Your money is safe at PFCU.

Safety First at the ATM

ATM, PIN, Safety, Security

Don't Let Others See Your PIN

On Sunday night, March 27, a young Moreno Valley woman was killed at a drive-up ATM machine.  As we grieve for her tragic loss,  it serves as a reminder to each of us to do what we can to protect ourselves and others as we go about our daily activities. 

ATM machines are convenient and easy to use.   As we drop by an ATM to get cash quickly, it can be easy to let our guard down.  Here are some quick and easy tips to help keep you safe:

-If the ATM you’re about to use doesn’t look right, don’t use it.  If you are at all uncomfortable, find another ATM.  PFCU members can text an address, intersection or zip code to 692667 to locate surcharge-free ATMsDroid and iPhone apps are also available to locate 7-Eleven V-Com machines available indoors, 24/7.

– Be wary of anything about the ATM that looks out of the ordinary, such as odd-looking or unfamiliar equipment.

– Be leery of a jammed ATM or persons surrounding the ATM, pretending to be technicians.

-If possible, use an indoor ATM machine, especially at night.  PFCU members can use any 7-Eleven, Costco, or Bank of the West ATM machine free of surcharges.  One of our ATMs is also located inside the Pasadena Police Department lobby.

-If you must use an outdoor ATM at night, ensure that it is well-lit, and that there are no shrubs or bushes or other large objects a person can hide behind nearby

-Bring someone with you when you use the machine, if possible

-Stay alert, look around you as you perform your transaction, multi-tasking is admirable, but this is not the time to be distracted with a cell phone call

-Have your ATM or Debit card in your hand and ready to use before approaching the machine

 -Leave your wallet in your pocket.

-If anyone suspicious starts to approach you, cancel your transaction and leave immediately

-If anyone follows you after you withdraw from an ATM, go to a crowded area and call the police

-If you use a machine in an enclosed area that requires your card to enter, do not allow anyone to follow you in

-Even though it’s a quick stop, don’t leave your engine running, your car doors unlocked or your keys in the ignition

-Immediately put your cash, ATM card and receipt away upon receiving them.  Do not count your cash at the machine, even inside a store or restaurant.  You don’t want anyone nearby to see how much cash you have.  Save your receipt. 

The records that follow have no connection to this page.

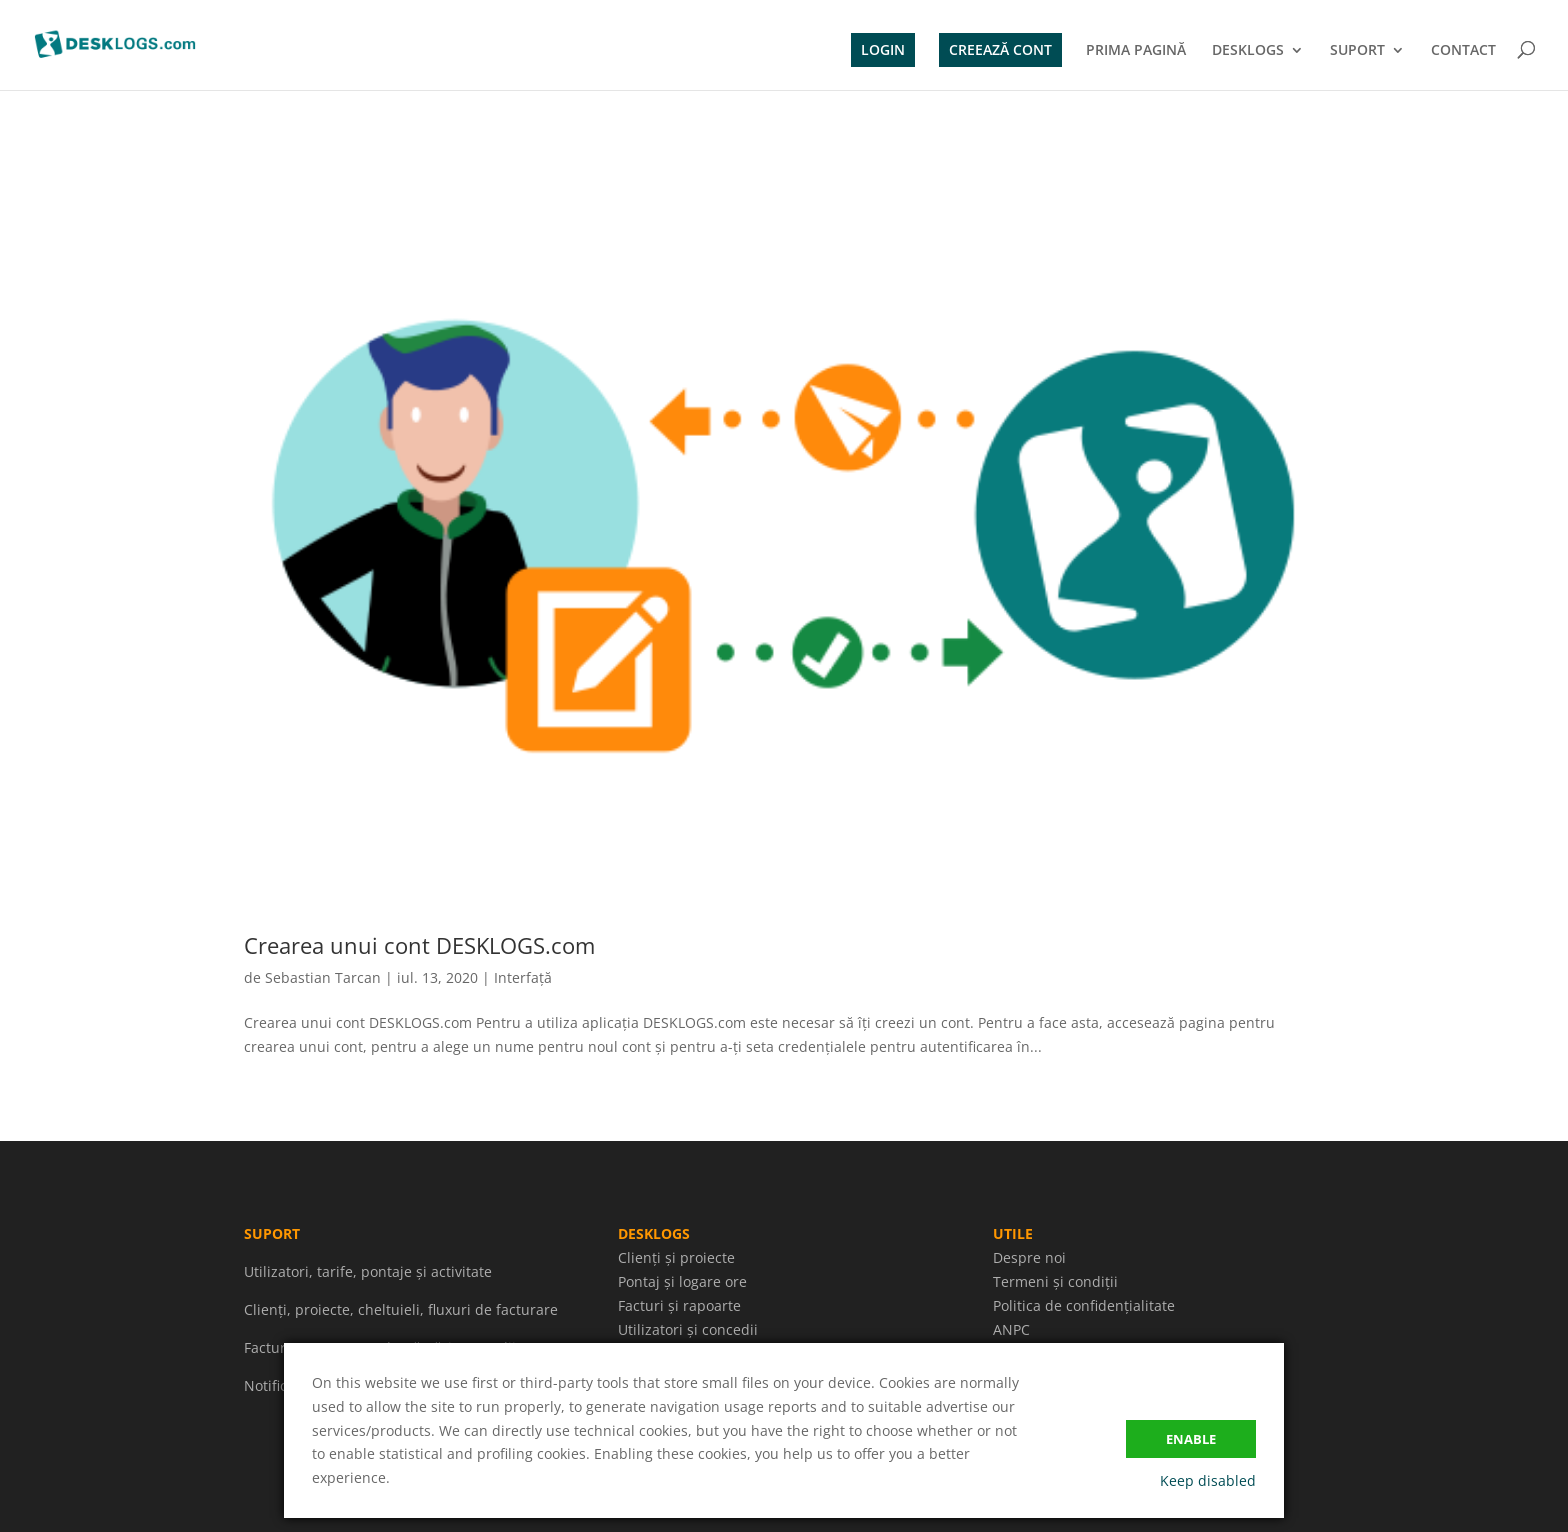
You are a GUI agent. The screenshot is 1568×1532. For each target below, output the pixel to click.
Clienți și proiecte (676, 1257)
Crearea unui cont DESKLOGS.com (419, 945)
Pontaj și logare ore (682, 1281)
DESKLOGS (1248, 51)
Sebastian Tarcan (323, 977)
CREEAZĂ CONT (1000, 49)
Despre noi (1029, 1257)
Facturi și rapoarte (679, 1305)
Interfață (523, 977)
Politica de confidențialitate (1084, 1305)
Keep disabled (1208, 1480)
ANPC (1011, 1329)
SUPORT (1357, 51)
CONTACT (1463, 51)
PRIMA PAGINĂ (1136, 51)
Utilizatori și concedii (688, 1329)
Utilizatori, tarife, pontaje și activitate (368, 1271)
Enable (1191, 1439)
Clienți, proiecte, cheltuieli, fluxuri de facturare (401, 1309)
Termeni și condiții (1055, 1281)
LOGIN (883, 49)
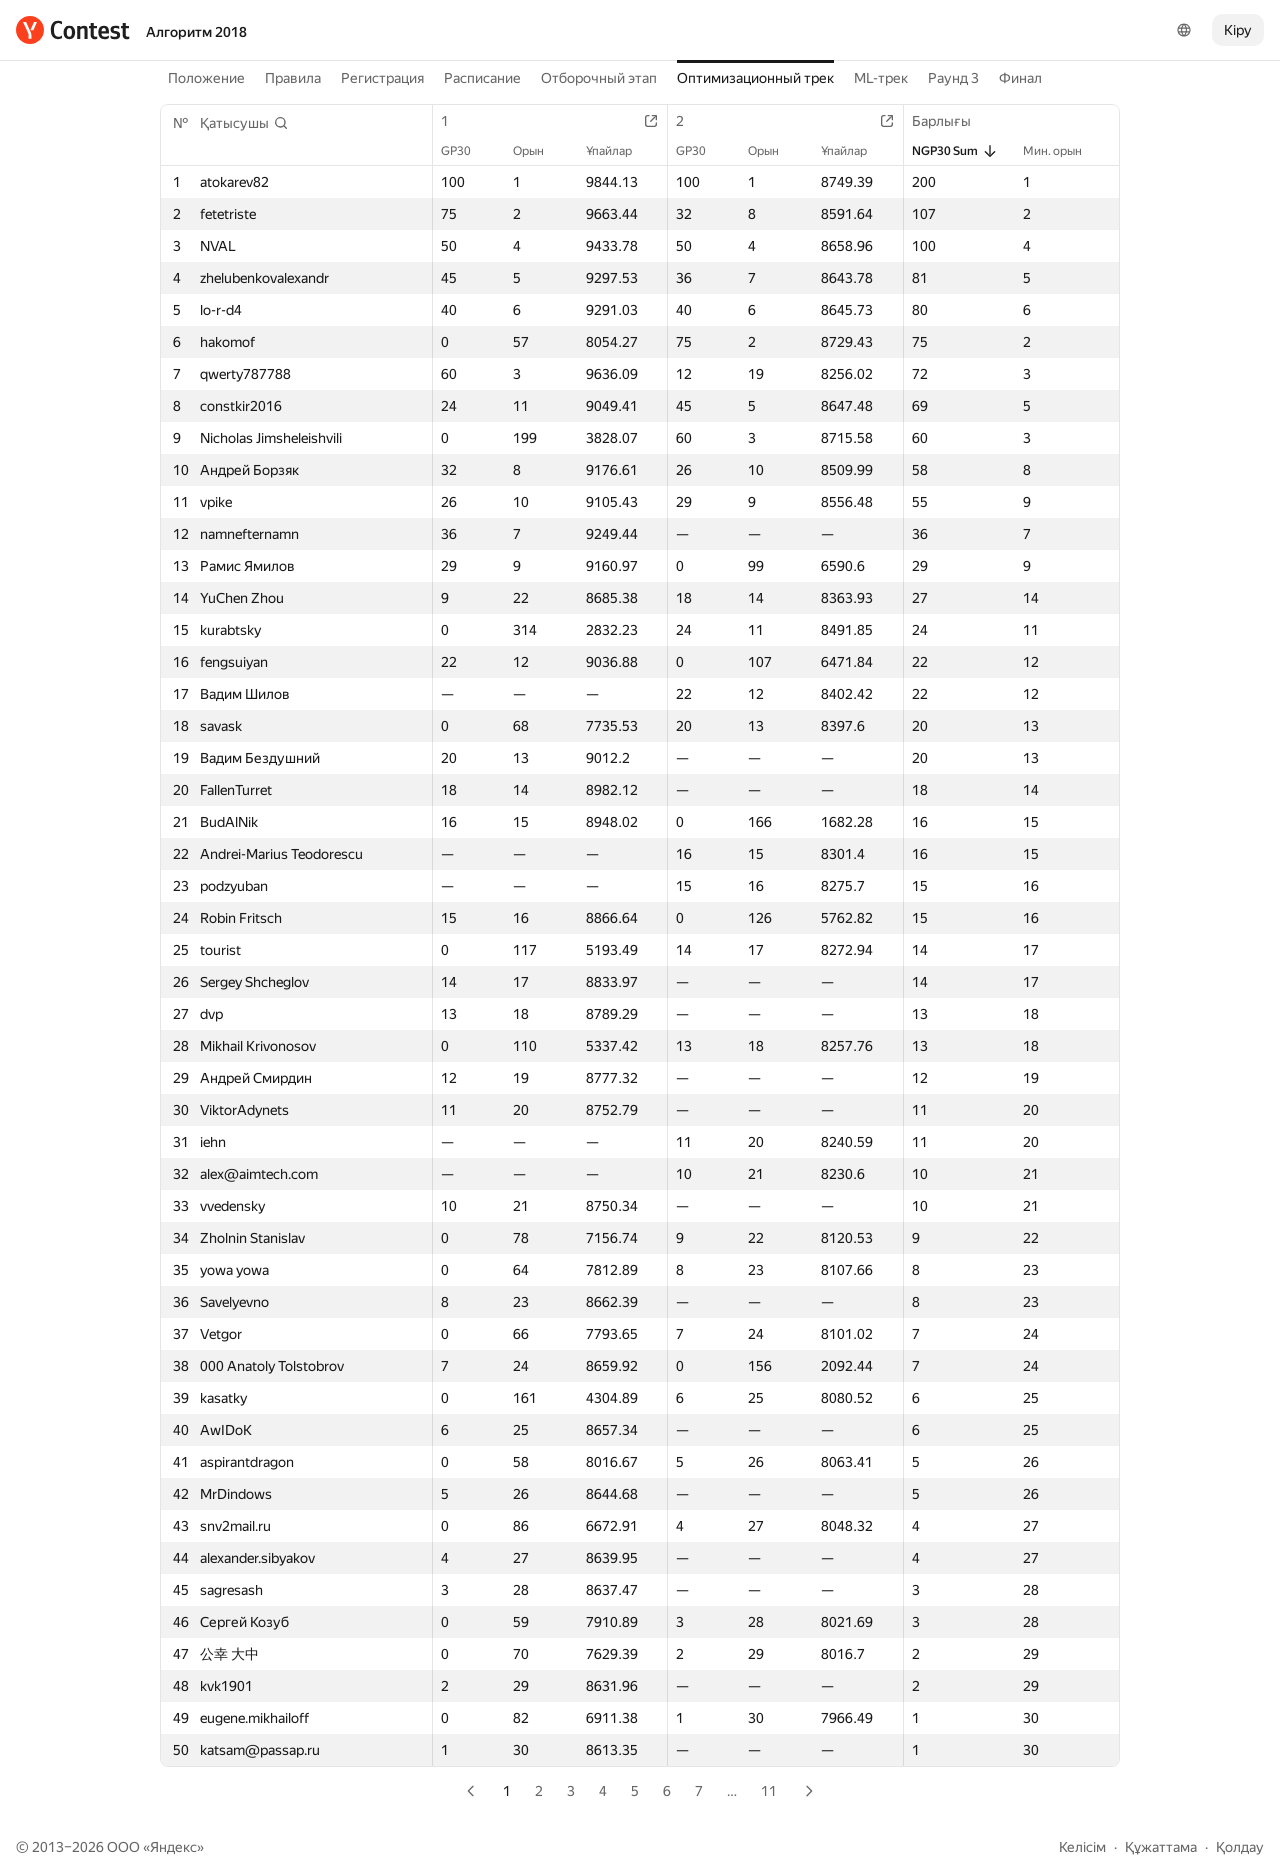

– Check your accounts regularly to make sure there are no unauthorized transactions.

– If your ATM card is lost or stolen, or you suspect fraudulent activity, promptly notify the Credit Union

-When using a drive-up ATM, ensure that all doors are locked and passenger windows are shut

-Try to avoid a drive-up ATM situated in such a way that your car is “trapped” from being able to drive away quickly if necessary.

-Using your free hand, shield the pin pad from the view of others when entering your PIN (Personal Identification Number)

-Memorize your PIN and never write it down

-When traveling, make sure you know the numeric version of your PIN, as some foreign ATMs do not include letters on the keypad

Debit cards are a safe, convenient alternative to carrying cash and are accepted at most stores and restaurants.  Traveler’s Checks are also great when going out of the country.  As much as possible, plan ahead.  When visiting a branch, try to anticipate instances when you will need cash and withdraw accordingly.  Many grocery stores will allow cash back on an ATM or debit card transaction and there is usually no fee.  Pick up a few incidentals or a pack of gum to receive cash in a secure location. 

Your safety is important to us.  Use common sense and don’t take chances.  It’s just not worth the risk.